Miércoles, 2 [de febrero de 2005]

En La Llarga he hecho de la mejor manera posible la reseña. He bebido demasiado. Más tarde, almuerzo con Miquel e Imma para comentar con Carles la novela que había presentado al premio Casero. En vez de participar en la conversación, me he ido hundiendo más y más, hasta el punto de que estaba sin estar, tan sólo oía que reían, sin descifrar ni una palabra, lejos de todo menos de la sensación de abandono y de frío, como si el comedor flotara ante mí en forma de manchas y líneas borrosas. Cuando me han preguntado si me encontraba mal, he dicho que sí, pero no que era de pena, y me he largado de allí antes de hora.

En casa, escribo esto para ver si puedo sacar algún provecho del malestar, o quizá más bien de la vacuidad, transformar en algo la dejadez. Nunca nadie ha estado tan solo como el encoñado que sin saber por qué ha echado fuera de su vida a la mujer con la que ha follado mejor. Quién te planchará ahora la ropa, me dijo con los ojos húmedos cuando ya tenía hechas las maletas y su madre la esperaba abajo en el coche, y enseguida la sensación mortificadora de que están pasando demasiadas cosas a la vez, cuando en realidad no pasa nada, tan sólo el pánico, pero no por el temor, sino por una pérdida permanente y desconsolada. Atónito, me voy repitiendo que no puede ser que esta absurdidad me esté pasando a mí, como si hubiera algún motivo especial para que algo así no pudiera ocurrirme.

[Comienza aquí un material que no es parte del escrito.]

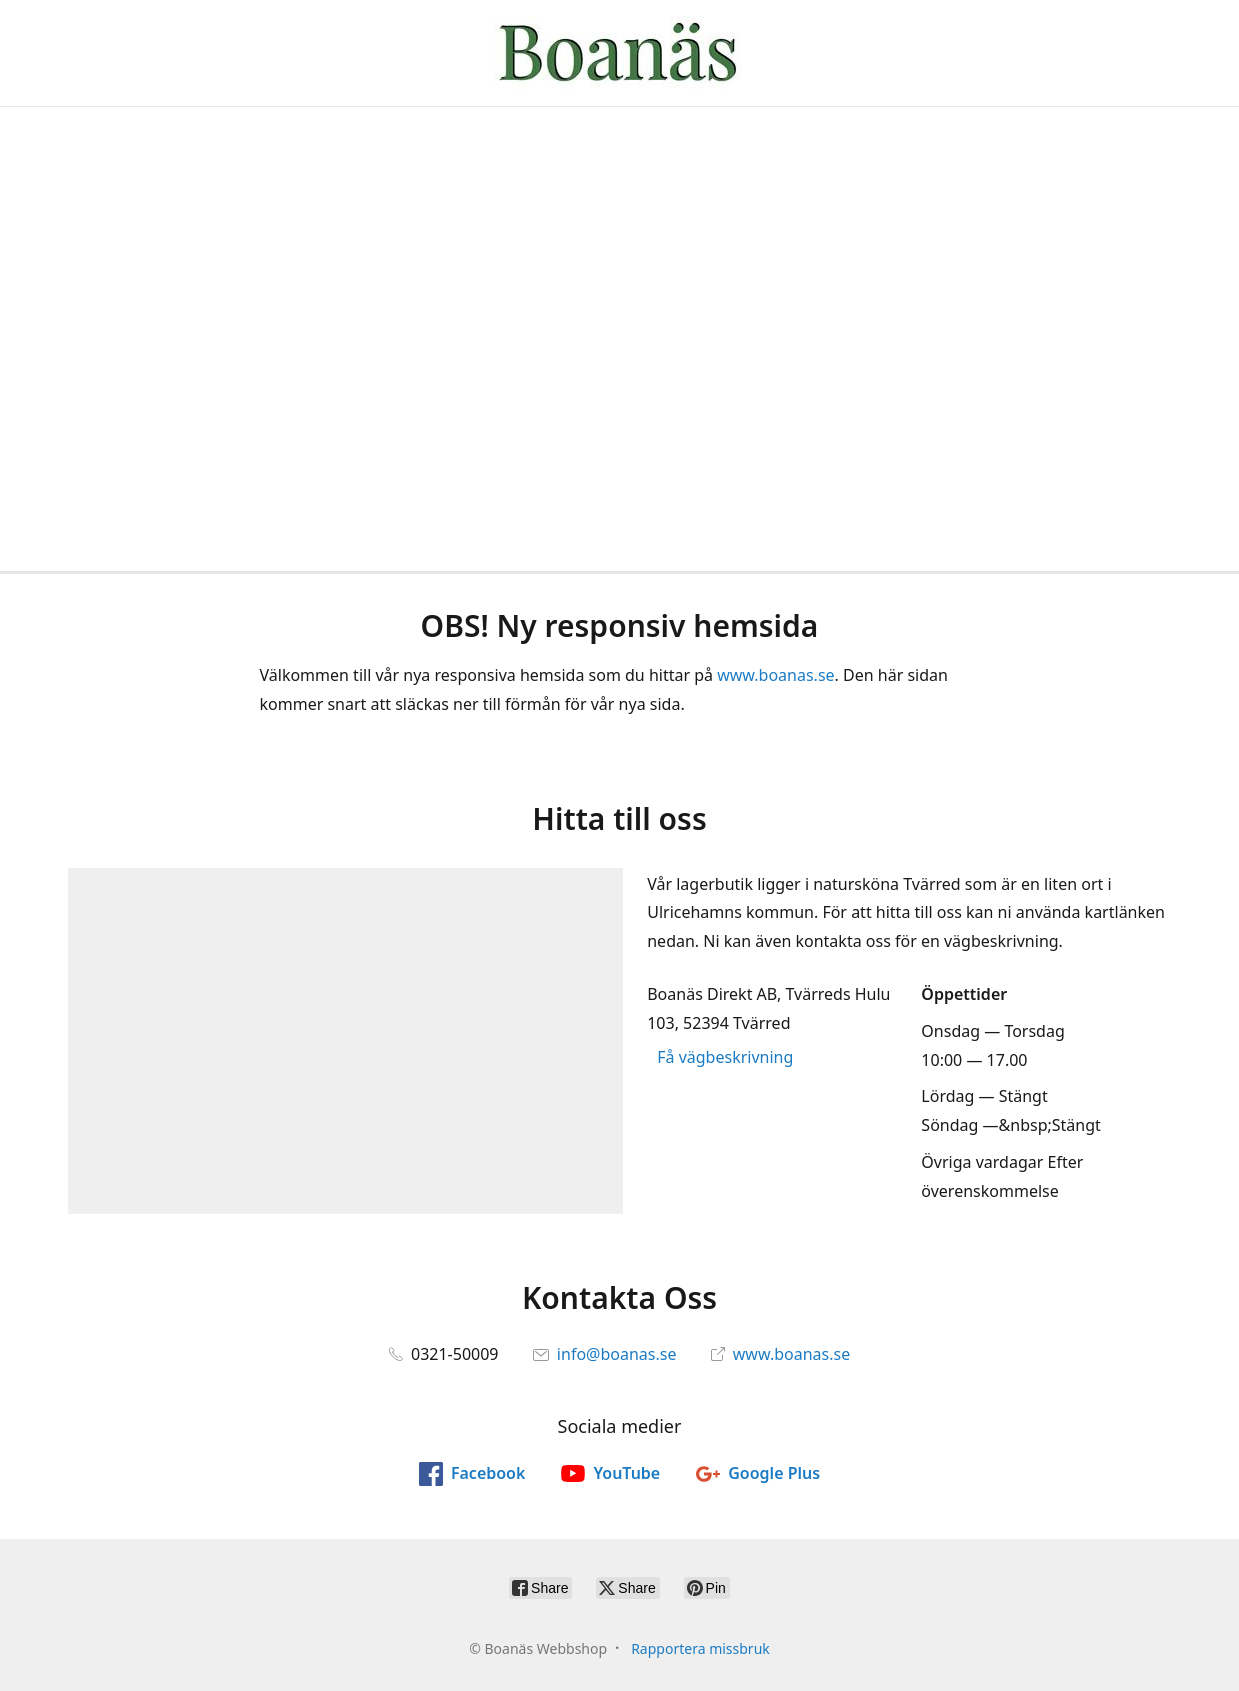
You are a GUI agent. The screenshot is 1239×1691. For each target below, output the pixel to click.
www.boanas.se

Ahora debería preparar las clases de esta tarde, pero no sé ni por dónde empezar. Y no puedo volver a faltar: la semana pasada tuve la suerte de que me sustituyeran Nif y Cussà, que habían de explicar cómo escriben. Pero hoy tengo que ir yo a dar la cara, con el suficiente coraje para fingir y hacer que me creo las improvisaciones y las digresiones, las preguntas a los alumnos más participativos que me habré de inventar, si quiero llenar el tiempo dignamente.

Me río por no llorar. Pero reír solo es grotesco.

Jueves, 3

Perder los libros y los guiones de las clases no tiene demasiada importancia, una molestia corregible. Haber perdido los trabajos de los alumnos, en cambio, es diferente, una especie de advertencia; una vez empiezas a hundirte, puedes creerte que eres un desgraciado, un desgraciado de veras, al por mayor. Hasta te enorgulleces de ello, a pesar de saber que no es ningún motivo de orgullo. Supongo que me habrán guardado el maletín en algún sitio.

Ayer, de bar en bar, lejos del circuito habitual, con tristeza en el alma, en el vacío, con A como idea fija, otra vez pensando únicamente en dónde está, qué hace, con quién está. No veo ninguna razón que pueda impedir que el día de hoy sea distinto de los otros. Son las doce y media, salgo a comer algo, y los celos son como un boquete interior, igual que una olla vacía sobre el fuego de la cocina: la temperatura sube enseguida y puede ocurrir que pronto no pueda aguantar más ese ardor y me aleje de todo. Pero antes de empezar a entrever cualquier esperanza, hay que soportar este momento.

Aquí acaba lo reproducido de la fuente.